Hersh’s Die Welt article comes out just as Trump is now again making up, or is believing, a “fake news” story that Assad is “planning another sarin gas attack” from the same Shayrat Air Base that the U.S. bombed earlier, with Trump vowing to retaliate more seriously this time if Assad goes ahead with another gas attack. Again, the military and the intelligence community are both saying they see no evidence of planning for a gas attack, and in any case they believe that Assad’s poison gas weapons were all eliminated in the 2013 agreement, as monitored and certified later by UN inspectors.
What’s disturbing is that the U.S. media, which credulously reported both the first alleged Assad sarin … or was it chlorine gas? … attack in 2013, later shown to have been the work of ISIS (and which continue to call it an Assad crime), and that now call the April incident too a sarin gas attack by Assad, are almost universally supporting Trump’s claim that Assad is planning another (sic) sarin gas attack – even NPR!
Obviously Trump’s threat to retaliate is an invitation for ISIS to manufacture another “gas attack,” in order to induce Trump to attack Assad.
And if the U.S. media are so credulous already, who’s going to stop this insanity from continuing until it spins out of control and a U.S. attack ends up killing Russian soldiers, downing a Russian plane or leading the Russians to down a U.S. plane, at any of which which several points we’re on the cusp of a third and final world war?
Read Hersh’s article and spread the word. And demand that your local paper write about Hersh’s latest expose.
What kind of journalism is it when a paper like the Times or the Washington Post can report on Trump making such an assertion, and basing it on a claim that the April bombing was a sarin gas attack, can simply ignore the counter claim by a journalist of Hersh’s caliber – especially when he is a former Times reporter!
Update: On Wednesday, U.S. and UK news outlets were claiming that Gen. Mattis and UN Ambassador Nikki Haley both were stating that the Assad government had “taken (Trump’s) warning seriously,” and had apparently called off the alleged sarin gas attack preparations that Trump earlier in the week had claimed – without giving any evidence or source of information – were underway.

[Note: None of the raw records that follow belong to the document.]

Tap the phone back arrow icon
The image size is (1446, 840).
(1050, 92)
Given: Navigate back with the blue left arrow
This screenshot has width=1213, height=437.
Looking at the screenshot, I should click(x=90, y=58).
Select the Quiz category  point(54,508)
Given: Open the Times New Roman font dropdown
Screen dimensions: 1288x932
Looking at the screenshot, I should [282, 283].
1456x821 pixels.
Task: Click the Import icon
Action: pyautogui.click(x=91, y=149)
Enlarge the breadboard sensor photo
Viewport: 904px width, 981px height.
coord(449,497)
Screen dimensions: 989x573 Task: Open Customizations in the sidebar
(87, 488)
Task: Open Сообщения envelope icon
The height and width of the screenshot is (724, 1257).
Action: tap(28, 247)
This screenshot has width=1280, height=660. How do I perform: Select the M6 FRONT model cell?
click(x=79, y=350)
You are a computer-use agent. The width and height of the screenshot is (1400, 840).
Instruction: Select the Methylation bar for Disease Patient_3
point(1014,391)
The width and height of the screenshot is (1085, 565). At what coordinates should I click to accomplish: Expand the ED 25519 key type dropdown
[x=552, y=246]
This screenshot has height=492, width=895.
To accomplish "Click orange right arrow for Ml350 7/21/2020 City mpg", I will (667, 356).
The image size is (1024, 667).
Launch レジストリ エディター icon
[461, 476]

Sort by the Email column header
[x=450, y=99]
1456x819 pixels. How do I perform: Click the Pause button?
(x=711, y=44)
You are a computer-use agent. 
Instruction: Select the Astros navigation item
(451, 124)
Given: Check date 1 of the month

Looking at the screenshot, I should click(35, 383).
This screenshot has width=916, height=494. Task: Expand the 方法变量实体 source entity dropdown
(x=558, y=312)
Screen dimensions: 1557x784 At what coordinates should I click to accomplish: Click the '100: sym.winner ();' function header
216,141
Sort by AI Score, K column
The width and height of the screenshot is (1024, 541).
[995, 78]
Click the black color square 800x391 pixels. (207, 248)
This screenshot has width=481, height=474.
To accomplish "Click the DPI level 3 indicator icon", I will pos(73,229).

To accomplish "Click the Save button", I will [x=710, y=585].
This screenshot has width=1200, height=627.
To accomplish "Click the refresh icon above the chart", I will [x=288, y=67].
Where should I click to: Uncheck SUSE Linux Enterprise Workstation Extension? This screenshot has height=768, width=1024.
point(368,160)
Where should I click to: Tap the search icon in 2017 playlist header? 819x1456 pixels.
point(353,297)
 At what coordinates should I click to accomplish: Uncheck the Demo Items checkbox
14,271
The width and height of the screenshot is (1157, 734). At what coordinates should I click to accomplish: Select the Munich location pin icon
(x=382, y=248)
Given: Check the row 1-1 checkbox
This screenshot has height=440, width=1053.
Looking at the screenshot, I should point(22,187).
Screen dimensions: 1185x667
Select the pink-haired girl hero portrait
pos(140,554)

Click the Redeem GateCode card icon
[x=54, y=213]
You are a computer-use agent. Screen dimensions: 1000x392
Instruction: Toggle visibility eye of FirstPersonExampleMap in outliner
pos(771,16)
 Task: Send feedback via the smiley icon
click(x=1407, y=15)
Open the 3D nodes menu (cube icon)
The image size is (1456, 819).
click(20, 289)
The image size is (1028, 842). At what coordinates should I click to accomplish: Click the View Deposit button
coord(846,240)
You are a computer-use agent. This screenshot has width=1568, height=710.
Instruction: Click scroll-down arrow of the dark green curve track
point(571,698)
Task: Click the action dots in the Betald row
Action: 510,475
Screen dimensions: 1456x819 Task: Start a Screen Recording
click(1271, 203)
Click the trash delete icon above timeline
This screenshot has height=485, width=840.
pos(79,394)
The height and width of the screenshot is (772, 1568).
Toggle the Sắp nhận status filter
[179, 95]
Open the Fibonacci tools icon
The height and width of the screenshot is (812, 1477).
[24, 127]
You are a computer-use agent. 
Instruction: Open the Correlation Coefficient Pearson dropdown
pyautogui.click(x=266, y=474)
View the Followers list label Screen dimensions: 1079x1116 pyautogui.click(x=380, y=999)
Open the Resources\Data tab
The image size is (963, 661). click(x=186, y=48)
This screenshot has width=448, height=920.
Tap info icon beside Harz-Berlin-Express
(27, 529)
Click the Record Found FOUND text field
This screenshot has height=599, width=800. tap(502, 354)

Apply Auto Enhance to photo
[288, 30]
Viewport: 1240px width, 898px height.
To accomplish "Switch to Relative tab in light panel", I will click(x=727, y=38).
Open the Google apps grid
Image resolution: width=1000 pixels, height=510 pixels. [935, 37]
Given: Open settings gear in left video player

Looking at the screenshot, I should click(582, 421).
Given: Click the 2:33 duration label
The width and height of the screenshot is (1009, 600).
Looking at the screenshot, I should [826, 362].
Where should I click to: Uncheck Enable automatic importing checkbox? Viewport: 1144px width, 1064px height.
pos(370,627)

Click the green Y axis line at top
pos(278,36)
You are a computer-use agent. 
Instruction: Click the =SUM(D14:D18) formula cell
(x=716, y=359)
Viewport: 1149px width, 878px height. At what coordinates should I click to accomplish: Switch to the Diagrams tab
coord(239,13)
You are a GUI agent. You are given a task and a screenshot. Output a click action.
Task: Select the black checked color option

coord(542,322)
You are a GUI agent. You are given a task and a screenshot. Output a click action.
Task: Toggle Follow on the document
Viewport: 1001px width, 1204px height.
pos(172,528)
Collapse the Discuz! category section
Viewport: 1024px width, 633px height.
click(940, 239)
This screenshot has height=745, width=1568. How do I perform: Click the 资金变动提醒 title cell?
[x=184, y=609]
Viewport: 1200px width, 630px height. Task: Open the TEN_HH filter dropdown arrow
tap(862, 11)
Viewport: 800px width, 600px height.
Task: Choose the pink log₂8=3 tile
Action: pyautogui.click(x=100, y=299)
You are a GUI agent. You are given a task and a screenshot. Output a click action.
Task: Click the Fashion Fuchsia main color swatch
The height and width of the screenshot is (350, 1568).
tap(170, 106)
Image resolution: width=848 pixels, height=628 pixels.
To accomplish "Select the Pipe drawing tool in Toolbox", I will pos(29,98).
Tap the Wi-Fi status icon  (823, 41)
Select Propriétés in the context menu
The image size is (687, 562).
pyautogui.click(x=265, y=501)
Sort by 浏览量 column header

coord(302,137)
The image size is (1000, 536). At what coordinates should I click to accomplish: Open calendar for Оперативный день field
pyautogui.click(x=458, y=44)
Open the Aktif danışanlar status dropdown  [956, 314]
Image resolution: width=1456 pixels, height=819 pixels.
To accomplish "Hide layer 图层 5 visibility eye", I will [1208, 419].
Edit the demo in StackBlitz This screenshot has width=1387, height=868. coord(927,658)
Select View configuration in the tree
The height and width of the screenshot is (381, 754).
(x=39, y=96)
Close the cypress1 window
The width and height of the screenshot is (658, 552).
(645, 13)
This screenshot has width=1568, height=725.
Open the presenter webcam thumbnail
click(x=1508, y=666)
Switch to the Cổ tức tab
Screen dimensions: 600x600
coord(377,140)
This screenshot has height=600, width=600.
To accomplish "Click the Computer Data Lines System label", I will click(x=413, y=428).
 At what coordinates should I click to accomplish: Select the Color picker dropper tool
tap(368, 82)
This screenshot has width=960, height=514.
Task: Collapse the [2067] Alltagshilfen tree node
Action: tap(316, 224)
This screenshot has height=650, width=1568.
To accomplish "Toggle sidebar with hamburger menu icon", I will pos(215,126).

At the time, both the military and U.S. intelligence agencies were reported to be in the dark about such alleged preparations. Ambassador Haley is simply a Trump sycophant, but it looks like Gen. Mattis, who according to Hersh’s article earlier spared the world a Trump-caused global nuclear conflict by offering his boss a list of retaliatory options that only really gave him one harmless option to select, the others being either to do nothing, or to go head-to-head against Russian forces, this time figured out the best way to avoid a Trump-caused war was to salve the president’s ego by telling him his bombastic threat “worked.” So far so good, but how long this bizarre strategy will work to prevent a U.S.-Russian hot war is hard to say, though.